Is there a way to get the distance of a Noun from the Verb from multiple sentences in a csv file using NLTK and Python?

Example of sentences in a .csv file:

video shows adam stabbing the bystander.
woman quickly ran from the police after the incident.

Output:

1st sentence: 1 (Verb is right after the noun)

2nd sentence: 2 (Verb is after another POS tag)

Beginner
  • 89
  • 7
  • That sounds very similar to [Extract nouns and verbs using nltk?](https://stackoverflow.com/questions/50151820/extract-nouns-and-verbs-using-nltk) – Stef Mar 23 '22 at 10:17

1 Answers1

1

Distance between first verb and previous noun

Inspired by the very similar question Extract nouns and verbs using nltk?.

import nltk

def dist_noun_verb(text):
    text = nltk.word_tokenize(text)
    pos_tagged = nltk.pos_tag(text)
    last_noun_pos = None
    for pos, (word, function) in enumerate(pos_tagged):
        if function.startswith('NN'):
            last_noun_pos = pos
        elif function.startswith('VB'):
            assert(last_noun_pos is not None)
            return pos - last_noun_pos

for sentence in ['Video show Adam stabbing the bystander.', 'Woman quickly ran from the police after the incident.']:
    print(sentence)
    d = dist_noun_verb(sentence)
    print('Distance noun-verb: ', d)

Output:

Video show Adam stabbing the bystander.
Distance noun-verb:  1
Woman quickly ran from the police after the incident.
Distance noun-verb:  2

Note that function.startswith('VB') detects the first verb in the sentence.

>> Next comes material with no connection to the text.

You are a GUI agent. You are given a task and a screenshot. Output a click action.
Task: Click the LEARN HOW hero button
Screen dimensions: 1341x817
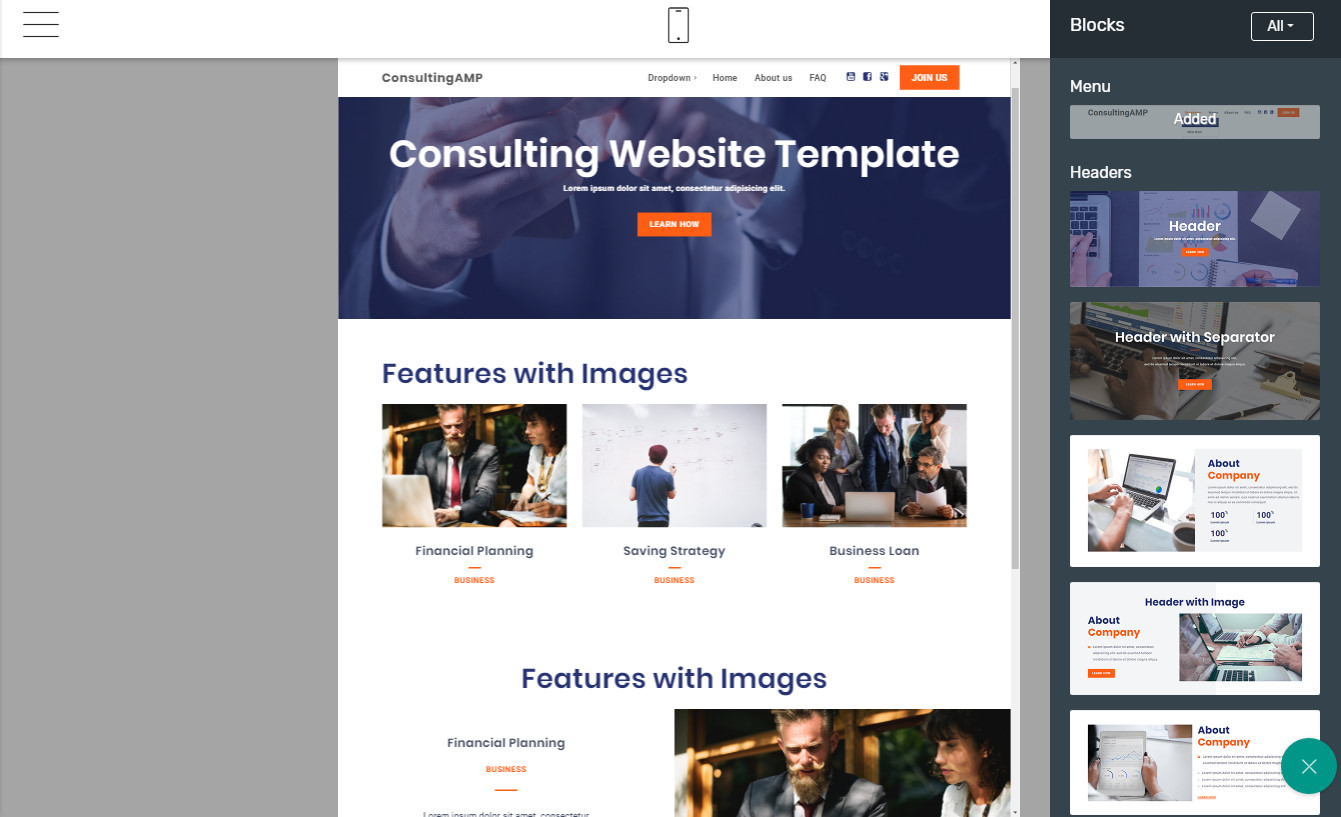click(x=674, y=224)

If you want to make a distinction between the principal verb or some other kind of verb you need to examine the different kinds of verbs classified by nltk.pos_tagged: 'VBP', 'VBD', etc.

Also, the assert(last_noun_pos is not None) line in my code means the code will crash if the first verb comes before any noun. You might want to handle that differently.

Interestingly, if I add an 's' to 'show' and make the sentence 'Video shows Adam stabbing the bystander.', then nltk parses 'shows' as a noun rather than a verb.

Going further: distance between "main" verb and previous noun

Consider the sentence:

'The umbrella that I used to protect myself from the rain was red.'

This sentence contains three verbs: 'used', 'protect', 'was'. Using nltk.word_tokenize.pos_tag as I did above would correctly identify those three verbs:

text = 'The umbrella that I used to protect myself from the rain was red.'
tokens = nltk.word_tokenize(text)
pos_tagged = nltk.pos_tag(tokens)
print(pos_tagged)
# [('The', 'DT'), ('umbrella', 'NN'), ('that', 'IN'), ('I', 'PRP'), ('used', 'VBD'), ('to', 'TO'), ('protect', 'VB'), ('myself', 'PRP'), ('from', 'IN'), ('the', 'DT'), ('rain', 'NN'), ('was', 'VBD'), ('red', 'JJ'), ('.', '.')]
print([(w,f) for w,f in pos_tagged if f.startswith('VB')])
# [('used', 'VBD'), ('protect', 'VB'), ('was', 'VBD')]

However, the main verb of the sentence is 'was'; the other two verbs are part of the nominal group that forms the subject of the sentence, 'The umbrella that I used to protect myself from the rain'.

Thus we might like to write a function dist_subject_verb that returns the distance between the subject and the main verb 'was', rather than between the first verb 'used' and the previous noun.

One way to identify the main verb is to parse the sentence into a tree, and ignore verbs that are located in subtrees, only considering the verb that is a direct child of the root.

The sentence should be parsed as something like:

((The umbrella) (that (I used) to (protect (myself) (from (the rain))))) (was) (red)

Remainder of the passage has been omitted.